April 19, 2017

10:00 pm / 11:00 pm

43-105 CHS (Center for Health Sciences) UCLA

COEH & Dept of Environmental Health Sciences 411 present:

 “Work-Related Injuries and Worker’s Compensation Eligibility Among Residential Day Laborers in California” 

About the lecture: California homeowners often hire day laborers to perform construction, maintenance, moving, and landscaping tasks in and around private homes. These residential work settings may present a variety of hazards to workers and pose the potential for serious injury. Studies have found that as many as one in five day laborers suffer serious work-related injuries each year. Twenty-six states have legal provisions that extend workers’ compensation coverage to workers such as day laborers who are employed directly by homeowners. California is the only state with both worktime and earnings thresholds for workers’ compensation eligibility for these “residential employees.” Yet, day laborers face many barriers to accessing these resources: Homeowners and workers may be unaware of these legal requirements, confused by the eligibility thresholds, and/or unclear about the rights of workers with undocumented immigration status. Some employers may also actively deny benefits to injured employees. As a result, injuries to day laborers in residential worksites go largely unreported and uncompensated.

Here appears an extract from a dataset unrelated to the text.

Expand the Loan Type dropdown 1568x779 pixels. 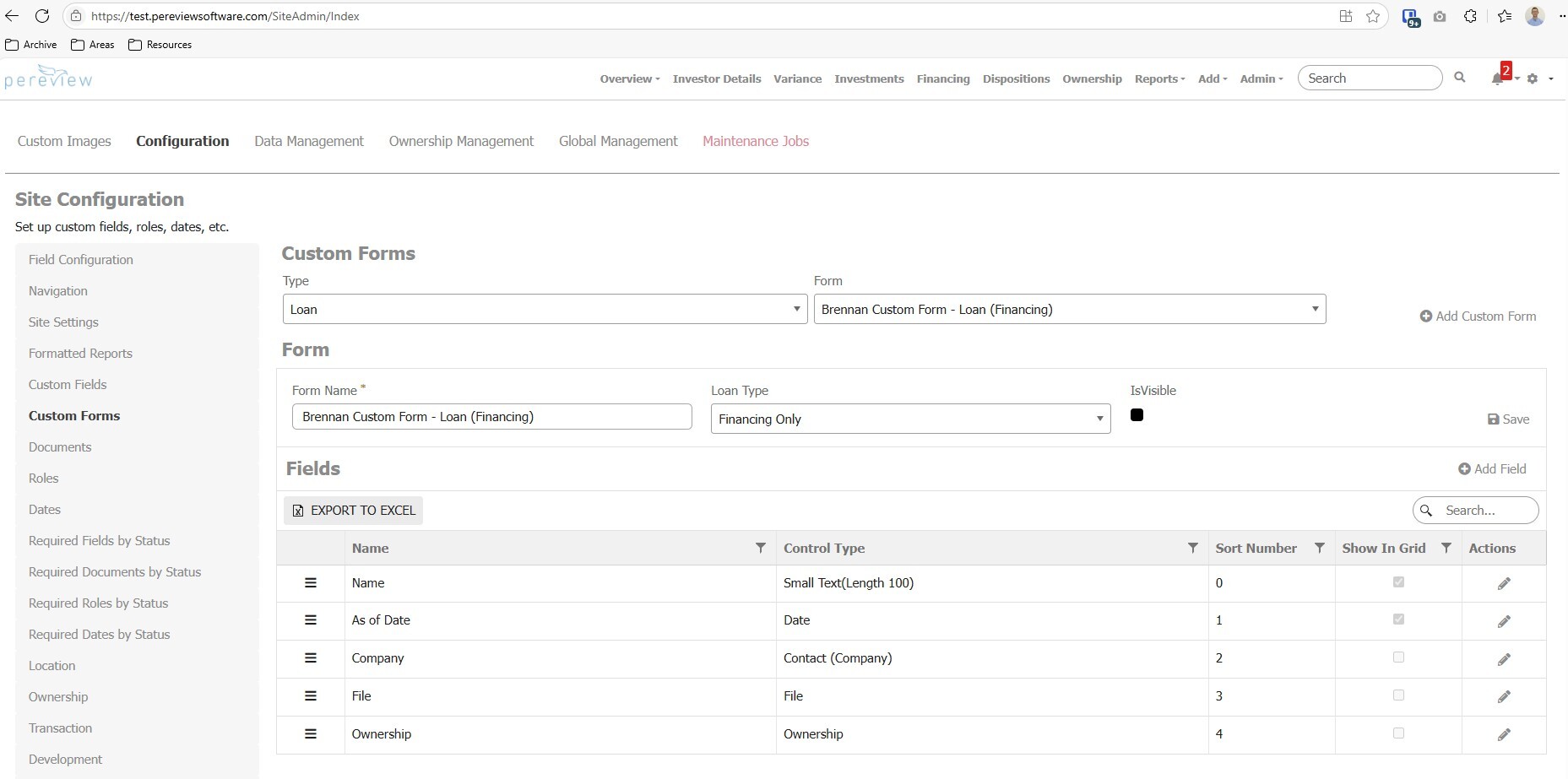(x=910, y=419)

This presentation will discuss recent research by the UCLA Labor Occupational Safety and Health Program (UCLA-LOSH) and the National Day Laborer Organizing Network (NDLON) to investigate the injury experiences of residential day laborers in California. The research examines the nature and severity of occupational injuries among workers in residential settings and analyses how current workers’ compensation eligibility requirements affect this workforce. The presentation will also consider the impacts of legislation currently pending in the California legislature to expand workers’ compensation eligibility to day laborers and other residential employees.

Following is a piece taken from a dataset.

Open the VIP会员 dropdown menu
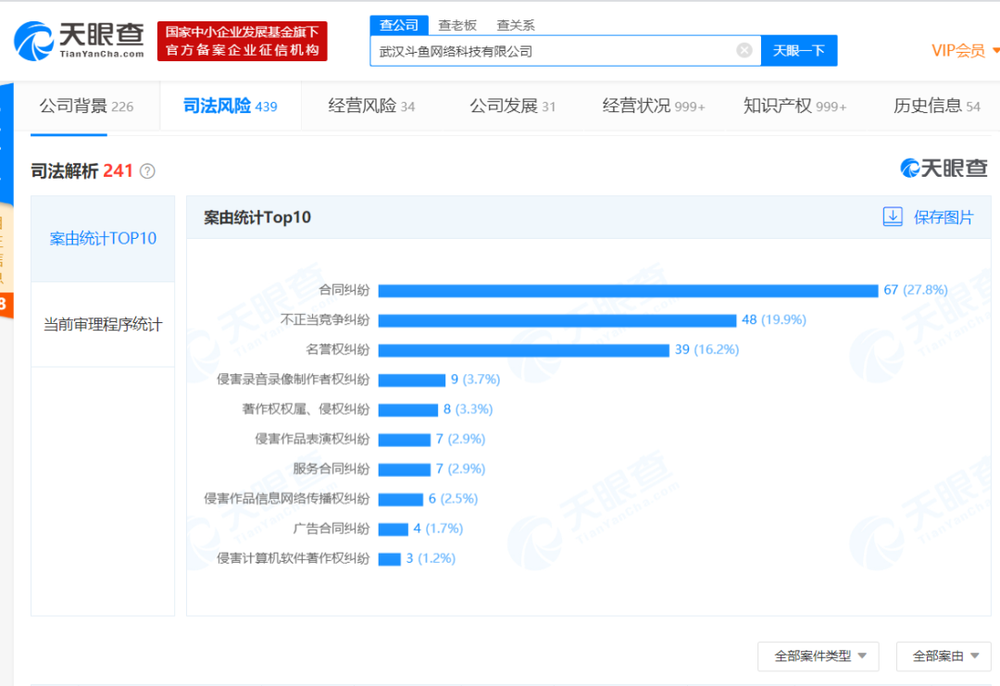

About the speaker: Dr. Kevin Riley is director of research and evaluation at the UCLA Labor Occupational Safety and Health Program, a nationally recognized university-based program providing education, research, and policy advocacy to improve worker health and safety. Much of his research focuses on the connections between employment arrangements and working conditions, particularly for low-wage workers and those in informal work sectors. In 2015, he authored a report on the injury experiences of workers in the low-wage labor market, based on analysis of data from a groundbreaking survey of low-wage workers in Los Angeles, New York, and Chicago. In addition, he has conducted research among long-haul truck drivers, live-in domestic workers, airport ground crews, and garment workers, as well as patients in community-clinic settings. His work has also examines the strengths and limitations of regulations as tools for changing the work environment. Dr. Riley received an MPH from the UCLA Community Health Sciences department and a PhD in Sociology from UCLA.